Дом Остроухова в Трубниковском переулке, ныне - филиал ГМИРЛИ им. В. И. Даля
Увлеченность и восторженность Остроухов сохранит до конца дней, а от юношеской застенчивости, порой превращавшейся в натуральную фобию, и неуверенности в себе избавится, причем довольно-таки рано. «Мне часто приходит в голову, что я или пустой человек, которого куда ни кинь, всюду будет охать, ахать, всем вокруг довольствоваться, или — бездушный, которому чужды постоянные интересы и привязанности, который живет минутой, последним, новым, свежим впечатлением», — признавался 25-летний Илья. В те годы Остроухов постоянно сомневается в собственных способностях, рефлексирует по любому поводу и регулярно в кого-нибудь влюбляется: то в художников, то в музыкантов, но по преимуществу — в актрис, даром что дни и ночи проводит в театре и опере. («Сыгранностью, простотой, правдой игры Савина взяла меня, и вот я опять влюблен… и в этот раз так же безнадежно, как и в прочие оные раза».)

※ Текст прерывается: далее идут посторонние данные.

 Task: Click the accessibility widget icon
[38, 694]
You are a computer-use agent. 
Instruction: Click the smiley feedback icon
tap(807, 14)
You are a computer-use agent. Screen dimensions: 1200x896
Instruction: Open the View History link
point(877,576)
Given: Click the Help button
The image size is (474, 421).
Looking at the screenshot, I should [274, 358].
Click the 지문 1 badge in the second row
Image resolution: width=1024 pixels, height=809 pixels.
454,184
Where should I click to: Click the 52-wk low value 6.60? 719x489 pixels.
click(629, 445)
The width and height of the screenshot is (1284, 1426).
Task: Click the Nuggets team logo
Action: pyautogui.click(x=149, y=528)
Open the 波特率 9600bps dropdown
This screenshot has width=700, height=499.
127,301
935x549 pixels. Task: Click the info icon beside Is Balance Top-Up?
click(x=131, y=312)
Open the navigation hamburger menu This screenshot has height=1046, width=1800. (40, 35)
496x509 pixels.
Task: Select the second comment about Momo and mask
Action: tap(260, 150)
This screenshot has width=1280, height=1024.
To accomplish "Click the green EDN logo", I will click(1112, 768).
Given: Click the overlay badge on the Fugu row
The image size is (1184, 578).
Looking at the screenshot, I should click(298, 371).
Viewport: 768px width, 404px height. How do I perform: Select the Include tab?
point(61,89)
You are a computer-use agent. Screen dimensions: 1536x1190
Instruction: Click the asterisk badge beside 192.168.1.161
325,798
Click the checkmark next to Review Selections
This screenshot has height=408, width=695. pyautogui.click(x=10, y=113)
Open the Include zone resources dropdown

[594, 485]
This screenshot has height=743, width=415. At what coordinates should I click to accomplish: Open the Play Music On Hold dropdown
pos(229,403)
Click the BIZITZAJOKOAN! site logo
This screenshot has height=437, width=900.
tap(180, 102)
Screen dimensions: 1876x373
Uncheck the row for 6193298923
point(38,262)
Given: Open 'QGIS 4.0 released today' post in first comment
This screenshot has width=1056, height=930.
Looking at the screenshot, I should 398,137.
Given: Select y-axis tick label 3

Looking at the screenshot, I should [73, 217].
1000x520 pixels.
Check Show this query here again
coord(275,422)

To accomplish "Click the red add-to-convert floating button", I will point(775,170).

Упорный, увлекающийся, восторженный — таким он оставался во всем, за что бы ни брался. При такой пылкости, восторженности и «лавинности характера» (по определению Александры Боткиной) представить Илью Семеновича часами сидящим за мольбертом было трудно. «Дело живописца просто не соответствовало его темпераменту», — констатировал Муратов. А ведь Остроухов был отличным пейзажистом: его знаменитое Сиверко современники ставили ничуть не ниже пейзажей Левитана. Но Исаак Ильич, и манерой, и чувствительностью так похожий на Остроухова, причислен к лику великих мастеров-живописцев, а Илья Семенович так и остался художником одной картины, ну в крайнем случае трех.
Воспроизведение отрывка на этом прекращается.